▶ [Data provided]
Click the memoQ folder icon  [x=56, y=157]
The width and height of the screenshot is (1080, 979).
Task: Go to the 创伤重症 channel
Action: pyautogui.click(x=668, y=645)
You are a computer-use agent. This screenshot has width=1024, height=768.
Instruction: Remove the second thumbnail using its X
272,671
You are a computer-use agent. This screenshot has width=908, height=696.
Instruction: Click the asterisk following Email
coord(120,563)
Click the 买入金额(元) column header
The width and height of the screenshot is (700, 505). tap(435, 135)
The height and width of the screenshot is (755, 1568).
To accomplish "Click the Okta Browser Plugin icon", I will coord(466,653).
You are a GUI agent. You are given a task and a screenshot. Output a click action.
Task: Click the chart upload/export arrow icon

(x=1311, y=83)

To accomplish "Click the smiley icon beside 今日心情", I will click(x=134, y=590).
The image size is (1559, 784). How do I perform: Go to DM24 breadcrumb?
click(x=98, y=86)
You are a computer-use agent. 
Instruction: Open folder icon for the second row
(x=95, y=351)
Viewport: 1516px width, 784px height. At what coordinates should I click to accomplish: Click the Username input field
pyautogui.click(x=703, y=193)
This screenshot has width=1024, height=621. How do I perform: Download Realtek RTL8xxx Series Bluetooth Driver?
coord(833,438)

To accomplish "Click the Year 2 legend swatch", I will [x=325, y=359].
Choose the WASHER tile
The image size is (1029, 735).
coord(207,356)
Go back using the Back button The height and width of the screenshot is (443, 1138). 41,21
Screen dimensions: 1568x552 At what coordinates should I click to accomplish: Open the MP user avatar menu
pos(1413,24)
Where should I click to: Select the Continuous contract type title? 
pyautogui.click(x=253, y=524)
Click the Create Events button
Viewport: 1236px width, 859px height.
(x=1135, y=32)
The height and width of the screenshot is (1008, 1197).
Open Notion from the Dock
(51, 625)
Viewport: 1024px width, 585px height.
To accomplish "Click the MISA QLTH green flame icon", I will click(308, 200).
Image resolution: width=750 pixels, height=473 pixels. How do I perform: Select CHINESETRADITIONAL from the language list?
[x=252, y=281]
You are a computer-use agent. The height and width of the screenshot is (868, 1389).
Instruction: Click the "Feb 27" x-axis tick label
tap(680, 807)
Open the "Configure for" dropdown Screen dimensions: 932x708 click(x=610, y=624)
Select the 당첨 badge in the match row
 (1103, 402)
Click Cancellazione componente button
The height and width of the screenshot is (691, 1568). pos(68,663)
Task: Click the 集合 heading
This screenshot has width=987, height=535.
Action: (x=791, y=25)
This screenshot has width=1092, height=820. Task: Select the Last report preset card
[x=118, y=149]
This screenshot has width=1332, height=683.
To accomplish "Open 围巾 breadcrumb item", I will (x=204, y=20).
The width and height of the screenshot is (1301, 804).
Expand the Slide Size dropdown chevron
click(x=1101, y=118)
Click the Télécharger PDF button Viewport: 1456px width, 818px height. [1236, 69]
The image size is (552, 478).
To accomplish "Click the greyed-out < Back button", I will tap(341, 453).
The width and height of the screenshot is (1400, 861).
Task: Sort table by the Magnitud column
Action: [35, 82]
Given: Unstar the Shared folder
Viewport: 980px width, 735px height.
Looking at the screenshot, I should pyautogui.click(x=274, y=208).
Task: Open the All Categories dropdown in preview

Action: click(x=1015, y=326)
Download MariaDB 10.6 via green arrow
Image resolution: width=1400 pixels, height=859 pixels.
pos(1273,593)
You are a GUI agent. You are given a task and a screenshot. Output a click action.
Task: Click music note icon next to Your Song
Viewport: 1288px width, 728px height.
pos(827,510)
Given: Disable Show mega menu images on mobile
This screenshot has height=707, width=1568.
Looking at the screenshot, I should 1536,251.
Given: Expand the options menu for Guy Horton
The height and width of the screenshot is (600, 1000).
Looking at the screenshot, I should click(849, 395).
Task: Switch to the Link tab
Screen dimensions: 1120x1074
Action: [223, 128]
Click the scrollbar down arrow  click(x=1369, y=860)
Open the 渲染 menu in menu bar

▶ [What the task requires]
Reproduce the records between the line holding "This screenshot has width=1092, height=820." and the line holding "Click the Télécharger", inclusive, with their requests included, and move every coordinate in the answers up by 150.

▶ [Output for this exercise]
This screenshot has width=1092, height=820. Task: Select the Last report preset card
[x=268, y=299]
This screenshot has width=1332, height=683.
To accomplish "Open 围巾 breadcrumb item", I will (x=354, y=170).
The width and height of the screenshot is (1301, 804).
Expand the Slide Size dropdown chevron
click(x=1251, y=268)
Click the Télécharger PDF button Viewport: 1456px width, 818px height. [1386, 219]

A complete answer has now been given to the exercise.